● Document excerpt:
[start]

Studio album by Fairport Convention
- Released: June 1971
- Recorded: February–March 1971
- Studio: Sound Techniques (London)
- Genre: British folk rock
- Length: 36:46
- Label: Island
- Producer: Fairport Convention & John Wood

Fairport Convention chronology
| Full House (1970) | Angel Delight (1971) | "Babbacombe" Lee (1971) |

= Angel Delight (album) =

Angel Delight is the sixth album by the British folk rock band Fairport Convention, released in June 1971. This was the first Fairport Convention album without guitarist Richard Thompson, and the lineup consisted of Simon Nicol (guitar, vocals) (the only original group member), Dave Swarbrick (violin, vocals), Dave Pegg (bass, vocals), and Dave Mattacks (drums).

Professional ratings
Review scores
| Source | Rating |
| Allmusic | Star |

==Production==
The title derives from "The Angel" in Little Hadham, Hertfordshire, a former pub which the band were living in at the time, and the eponymous track is autobiographical, referring to "John the Wood" (co-producer), "Dave the Drum" (Mattacks), and even details such as "peer through the haze watching Top of the Pops" and "there's a hole in the wall where a lorry came in" – the band moved out of The Angel shortly after the album's release, partly because a lorry had crashed into Dave Swarbrick's bedroom.

The U.K. album cover included liner notes consisting of dialogue among band members and roadies preparing to leave "The Angel" for a gig, that was replaced on American and Canadian copies by a more straightforward, biographical liner essay.

[end]

● Problem 1: Please swap "Gifts" for "Rewards" in the stretch of entries from the line containing "Task: Open the Gifts menu" through the end of the entries, keeping everything else unchanged and leaving out the pictures.
● Problem 2: Write the next part of the Angel Delight article, picking up after its last sentence.

● Provided information:

[start]

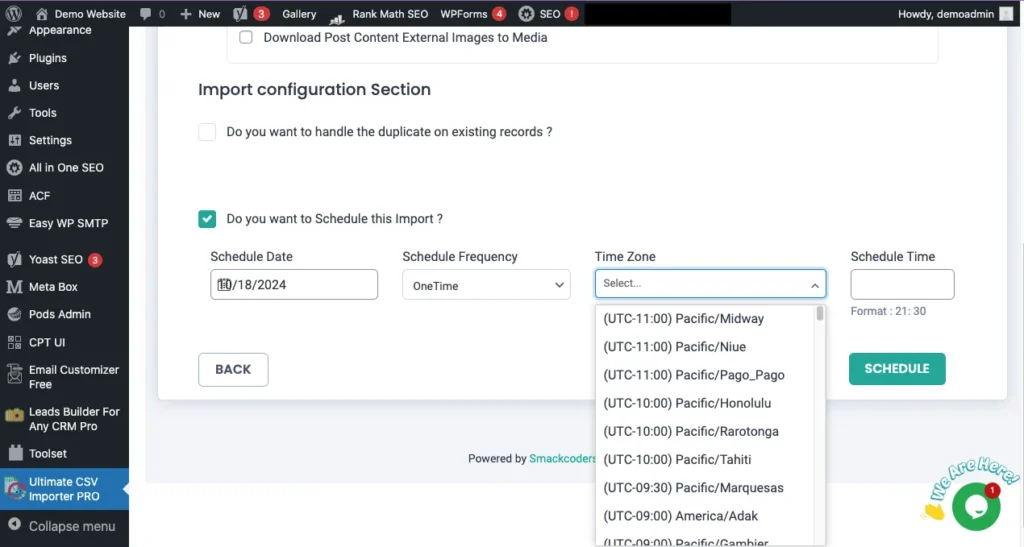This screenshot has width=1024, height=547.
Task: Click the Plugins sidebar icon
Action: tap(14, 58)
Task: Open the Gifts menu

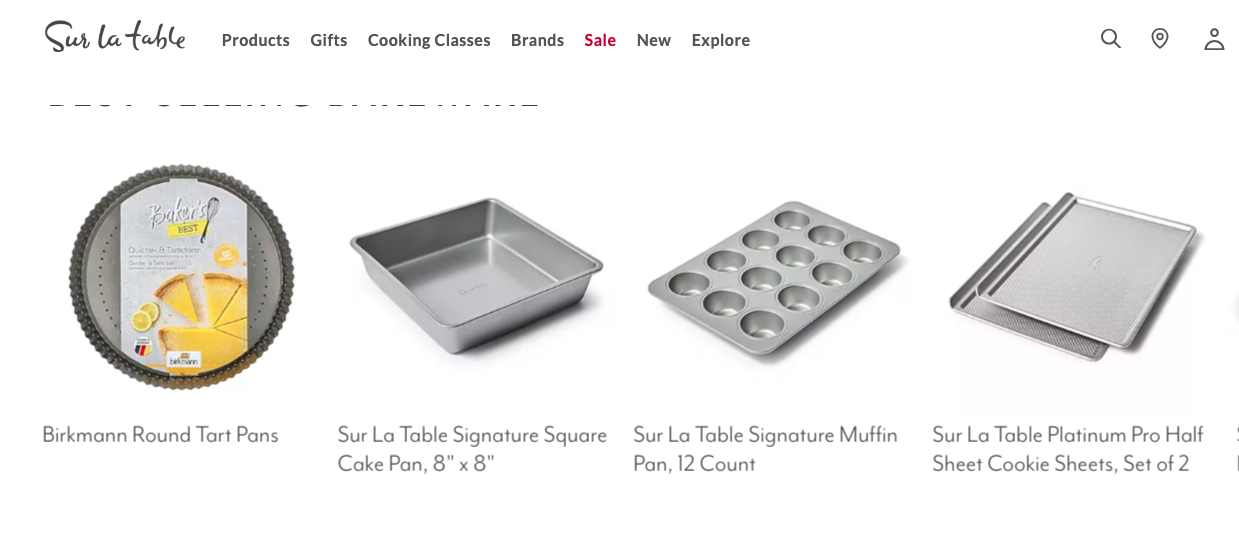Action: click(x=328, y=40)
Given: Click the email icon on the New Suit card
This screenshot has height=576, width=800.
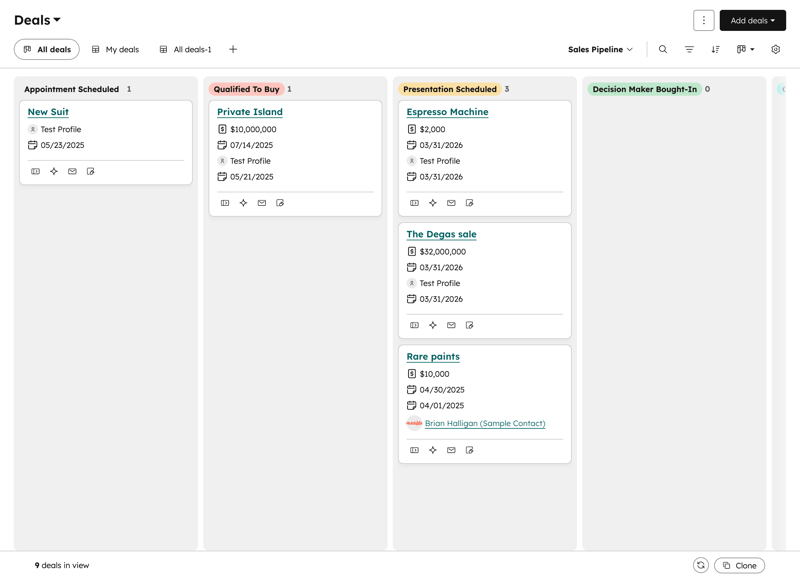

[end]

● Answer 1:
Task: Open the Rewards menu

Action: click(x=328, y=40)
Given: Click the email icon on the New Suit card
This screenshot has height=576, width=800.

● Answer 2:
Musically, Angel Delight progressed little from its predecessors, although an appearance on Top of the Pops as a featured album contributed to its chart success; it reached number eight on the UK Album chart, making it the band's highest charting album in the UK. In the United States the album just made the Billboard Top LPs at number 200.

==Reception==
Angel Delight has received generally positive reviews from critics. Bruce Eder on AllMusic noted that "the album should strike a responsive chord with any folk or folk-rock enthusiast".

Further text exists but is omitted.